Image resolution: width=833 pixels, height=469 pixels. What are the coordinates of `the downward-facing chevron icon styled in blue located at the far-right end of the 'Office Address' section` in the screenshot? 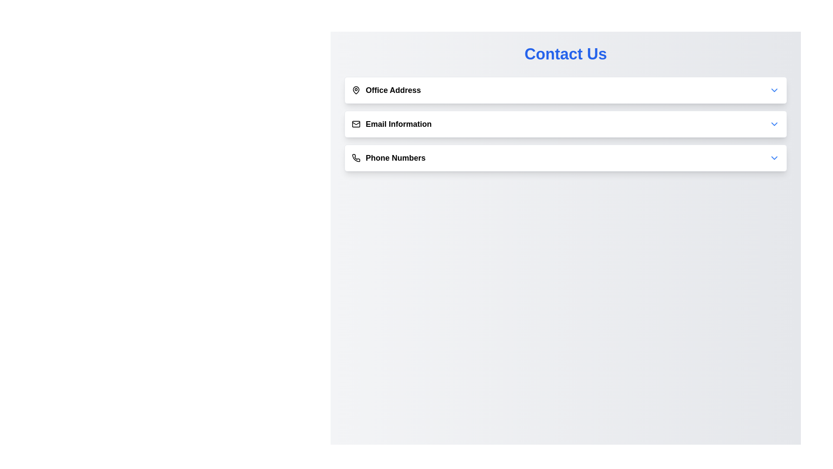 It's located at (775, 90).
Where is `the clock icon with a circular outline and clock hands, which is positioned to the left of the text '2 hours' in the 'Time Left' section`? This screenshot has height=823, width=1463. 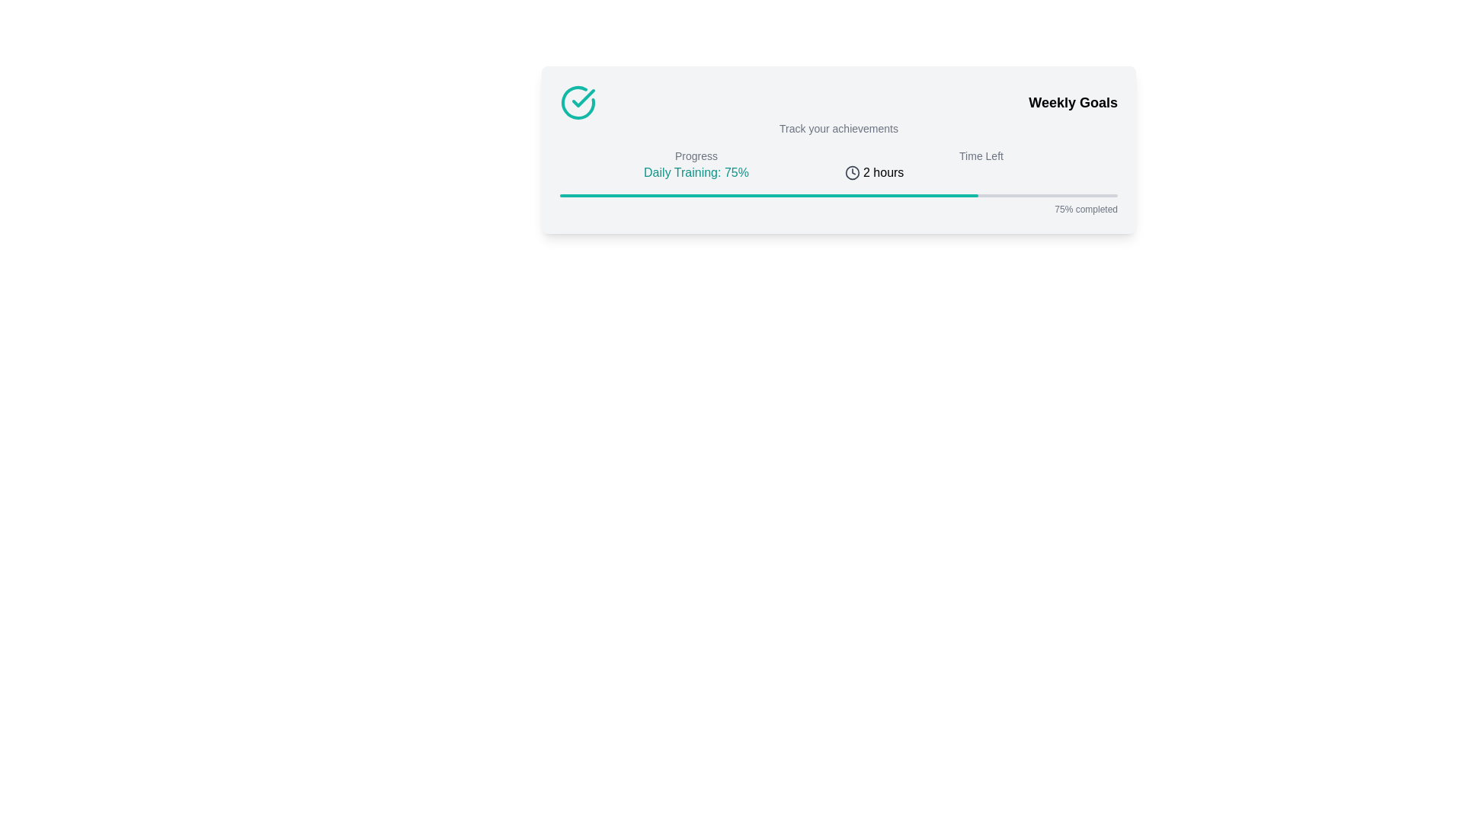
the clock icon with a circular outline and clock hands, which is positioned to the left of the text '2 hours' in the 'Time Left' section is located at coordinates (851, 172).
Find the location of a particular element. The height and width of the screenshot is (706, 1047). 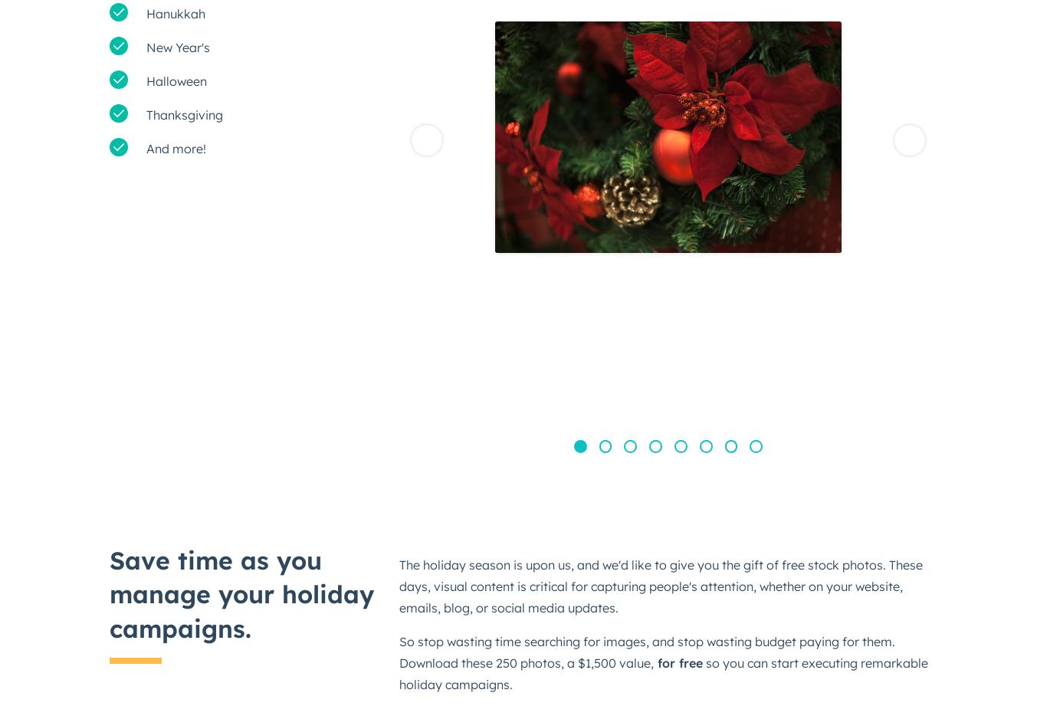

'New Year's' is located at coordinates (178, 46).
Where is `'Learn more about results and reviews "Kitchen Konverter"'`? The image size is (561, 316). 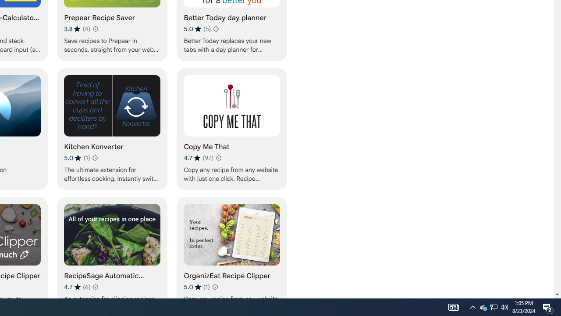 'Learn more about results and reviews "Kitchen Konverter"' is located at coordinates (95, 158).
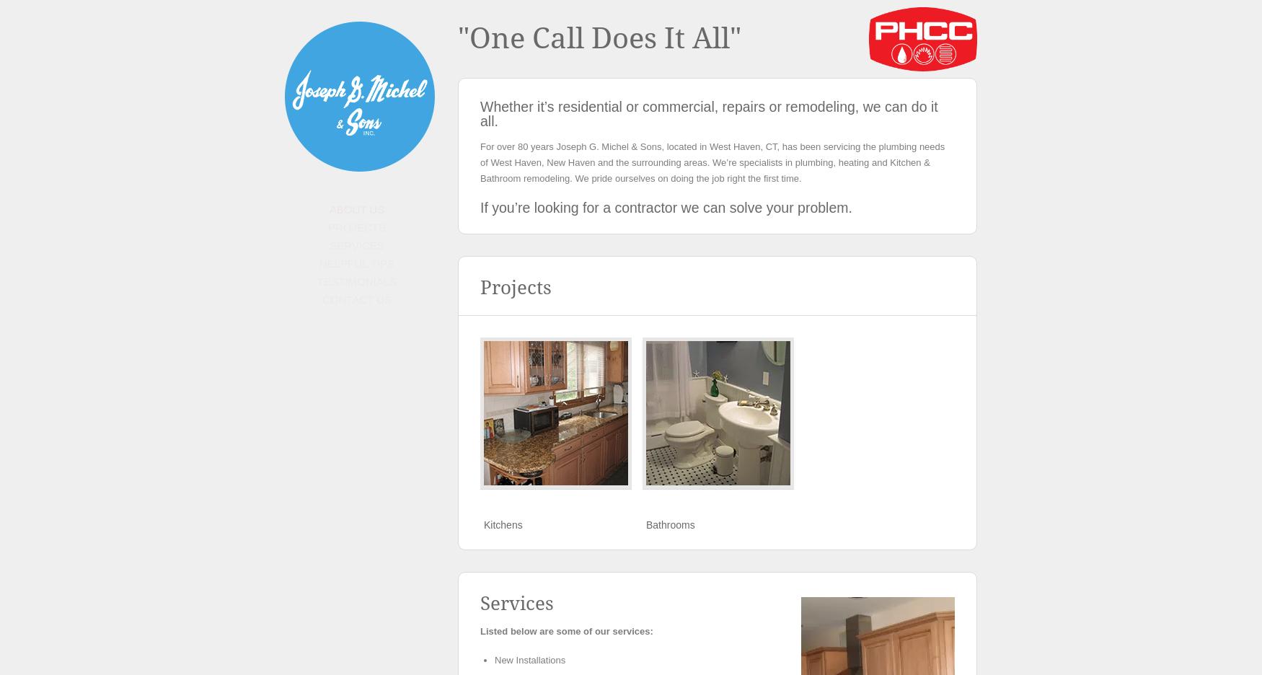 Image resolution: width=1262 pixels, height=675 pixels. Describe the element at coordinates (599, 38) in the screenshot. I see `'"One Call Does It All"'` at that location.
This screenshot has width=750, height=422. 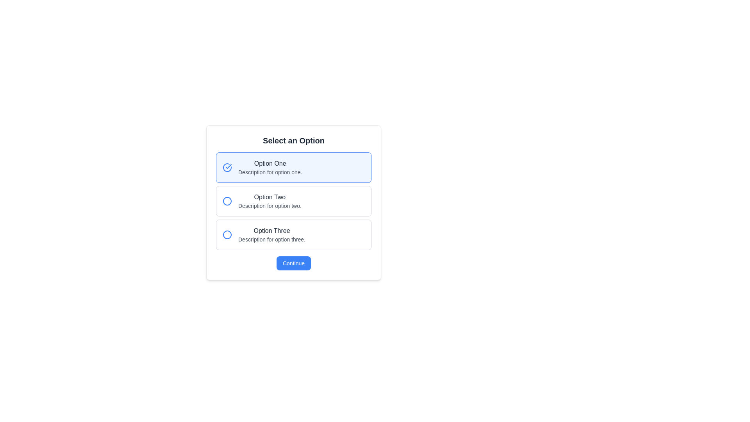 I want to click on the Circle graphical element that signifies the unselected state of the associated option in the second position of the vertically arranged list, so click(x=226, y=201).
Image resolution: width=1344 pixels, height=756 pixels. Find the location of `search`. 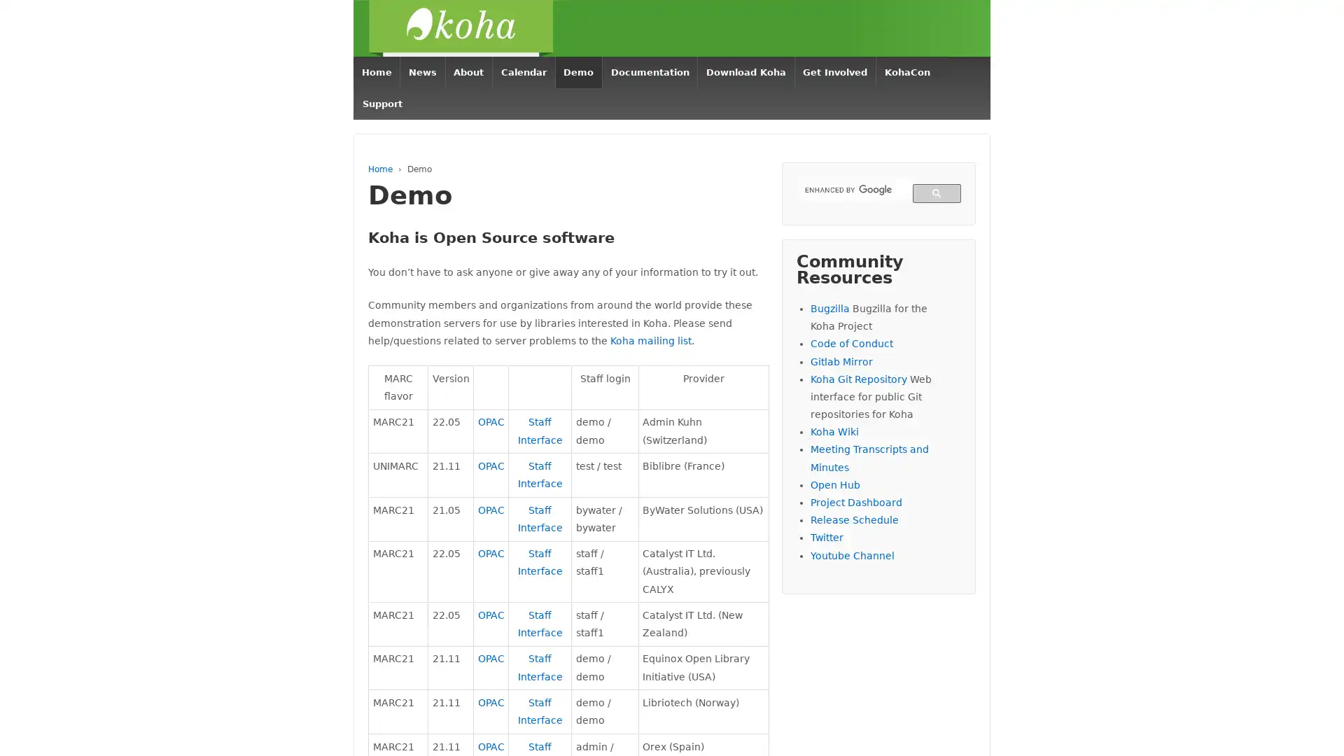

search is located at coordinates (936, 193).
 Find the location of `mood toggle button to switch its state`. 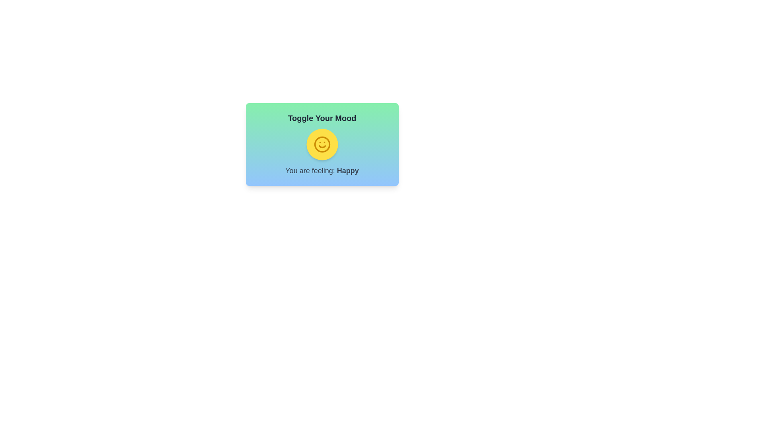

mood toggle button to switch its state is located at coordinates (322, 144).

§ **AIM**: Reproduce the listing word for word, starting at the line that contains "Image resolution: width=1344" and ending with the last line of the listing. Leave the pictures out of your answer.

§ **SOLUTION TO THE EXERCISE**:
Image resolution: width=1344 pixels, height=756 pixels. Find the location of `search`. 

search is located at coordinates (936, 193).
 Find the location of `mood toggle button to switch its state`. 

mood toggle button to switch its state is located at coordinates (322, 144).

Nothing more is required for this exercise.